#### What to produce:
Reproduce the following records line for line, with nothing altered.
· · · · · · ·
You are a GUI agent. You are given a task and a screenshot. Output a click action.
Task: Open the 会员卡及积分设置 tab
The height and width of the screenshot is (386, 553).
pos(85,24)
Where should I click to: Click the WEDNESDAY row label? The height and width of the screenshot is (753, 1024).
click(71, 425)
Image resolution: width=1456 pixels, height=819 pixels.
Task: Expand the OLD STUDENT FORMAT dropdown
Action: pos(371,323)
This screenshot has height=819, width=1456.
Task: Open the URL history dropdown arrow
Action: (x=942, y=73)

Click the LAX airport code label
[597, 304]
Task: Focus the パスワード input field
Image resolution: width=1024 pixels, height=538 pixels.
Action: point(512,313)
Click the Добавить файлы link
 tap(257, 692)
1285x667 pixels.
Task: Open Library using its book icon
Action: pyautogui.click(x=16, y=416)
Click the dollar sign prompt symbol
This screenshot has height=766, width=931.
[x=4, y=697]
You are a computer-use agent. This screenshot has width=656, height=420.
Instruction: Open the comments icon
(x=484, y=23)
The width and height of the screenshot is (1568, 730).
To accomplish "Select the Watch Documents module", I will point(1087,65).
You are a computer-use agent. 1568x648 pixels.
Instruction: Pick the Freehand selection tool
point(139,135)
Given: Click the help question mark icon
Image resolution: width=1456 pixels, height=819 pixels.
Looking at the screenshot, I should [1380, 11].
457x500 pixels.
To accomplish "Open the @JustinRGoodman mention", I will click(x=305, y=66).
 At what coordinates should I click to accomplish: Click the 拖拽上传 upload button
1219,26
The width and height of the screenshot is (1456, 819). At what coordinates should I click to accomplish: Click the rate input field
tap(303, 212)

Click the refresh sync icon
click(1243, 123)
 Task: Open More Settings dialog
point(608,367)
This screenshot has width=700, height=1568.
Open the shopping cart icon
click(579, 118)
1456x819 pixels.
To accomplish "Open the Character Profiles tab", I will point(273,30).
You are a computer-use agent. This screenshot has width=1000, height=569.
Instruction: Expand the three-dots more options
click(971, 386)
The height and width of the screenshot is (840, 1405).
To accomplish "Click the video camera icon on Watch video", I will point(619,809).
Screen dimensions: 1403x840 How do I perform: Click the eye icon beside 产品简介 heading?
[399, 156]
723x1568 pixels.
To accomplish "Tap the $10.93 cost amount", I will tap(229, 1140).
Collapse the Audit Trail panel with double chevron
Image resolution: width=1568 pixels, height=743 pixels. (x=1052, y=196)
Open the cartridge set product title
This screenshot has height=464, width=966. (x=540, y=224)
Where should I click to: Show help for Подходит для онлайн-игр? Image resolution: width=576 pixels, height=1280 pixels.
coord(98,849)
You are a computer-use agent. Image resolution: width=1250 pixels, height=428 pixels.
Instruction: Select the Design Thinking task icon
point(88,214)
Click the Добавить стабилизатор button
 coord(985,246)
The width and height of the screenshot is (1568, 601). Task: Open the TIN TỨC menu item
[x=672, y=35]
· · · · · · ·
#### The reply:
You are a GUI agent. You are given a task and a screenshot. Output a click action.
Task: Open the 会员卡及积分设置 tab
The height and width of the screenshot is (386, 553).
pos(85,24)
Where should I click to: Click the WEDNESDAY row label? The height and width of the screenshot is (753, 1024).
click(71, 425)
Image resolution: width=1456 pixels, height=819 pixels.
Task: Expand the OLD STUDENT FORMAT dropdown
Action: pos(371,323)
This screenshot has height=819, width=1456.
Task: Open the URL history dropdown arrow
Action: (x=942, y=73)

Click the LAX airport code label
[597, 304]
Task: Focus the パスワード input field
Image resolution: width=1024 pixels, height=538 pixels.
Action: point(512,313)
Click the Добавить файлы link
 tap(257, 692)
1285x667 pixels.
Task: Open Library using its book icon
Action: pyautogui.click(x=16, y=416)
Click the dollar sign prompt symbol
This screenshot has height=766, width=931.
[x=4, y=697]
You are a computer-use agent. This screenshot has width=656, height=420.
Instruction: Open the comments icon
(x=484, y=23)
The width and height of the screenshot is (1568, 730).
To accomplish "Select the Watch Documents module", I will point(1087,65).
You are a computer-use agent. 1568x648 pixels.
Instruction: Pick the Freehand selection tool
point(139,135)
Given: Click the help question mark icon
Image resolution: width=1456 pixels, height=819 pixels.
Looking at the screenshot, I should [1380, 11].
457x500 pixels.
To accomplish "Open the @JustinRGoodman mention", I will click(x=305, y=66).
 At what coordinates should I click to accomplish: Click the 拖拽上传 upload button
1219,26
The width and height of the screenshot is (1456, 819). At what coordinates should I click to accomplish: Click the rate input field
tap(303, 212)

Click the refresh sync icon
click(1243, 123)
 Task: Open More Settings dialog
point(608,367)
This screenshot has width=700, height=1568.
Open the shopping cart icon
click(579, 118)
1456x819 pixels.
To accomplish "Open the Character Profiles tab", I will point(273,30).
You are a computer-use agent. This screenshot has width=1000, height=569.
Instruction: Expand the three-dots more options
click(971, 386)
The height and width of the screenshot is (840, 1405).
To accomplish "Click the video camera icon on Watch video", I will point(619,809).
Screen dimensions: 1403x840 How do I perform: Click the eye icon beside 产品简介 heading?
[399, 156]
723x1568 pixels.
To accomplish "Tap the $10.93 cost amount", I will tap(229, 1140).
Collapse the Audit Trail panel with double chevron
Image resolution: width=1568 pixels, height=743 pixels. (x=1052, y=196)
Open the cartridge set product title
This screenshot has height=464, width=966. (x=540, y=224)
Where should I click to: Show help for Подходит для онлайн-игр? Image resolution: width=576 pixels, height=1280 pixels.
coord(98,849)
You are a computer-use agent. Image resolution: width=1250 pixels, height=428 pixels.
Instruction: Select the Design Thinking task icon
point(88,214)
Click the Добавить стабилизатор button
 coord(985,246)
The width and height of the screenshot is (1568, 601). Task: Open the TIN TỨC menu item
[x=672, y=35]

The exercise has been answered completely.